• _What the exercise asks_
Arrange the data from the line that has "Given: Select the Kamera settings icon" through the line that has "Looking at the" as a Markdown table with the columns Row and Line, numbering each line and leaving out blank lines.

• _Exercise inputs_

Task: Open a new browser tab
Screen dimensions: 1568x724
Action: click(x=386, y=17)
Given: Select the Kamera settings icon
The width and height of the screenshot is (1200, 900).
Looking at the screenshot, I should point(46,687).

...

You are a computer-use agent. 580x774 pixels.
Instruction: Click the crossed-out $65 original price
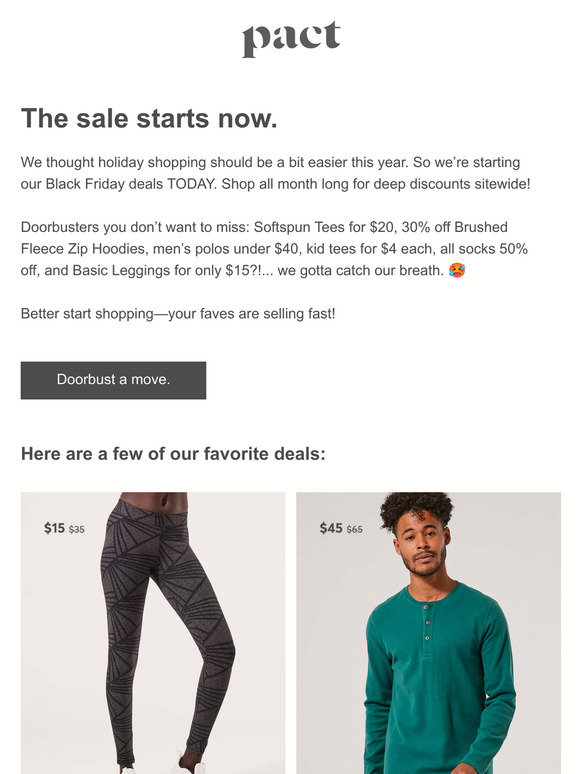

• _Written reply_
| Row | Line |
|---|---|
| 1 | Given: Select the Kamera settings icon |
| 2 | The width and height of the screenshot is (1200, 900). |
| 3 | Looking at the screenshot, I should point(46,687). |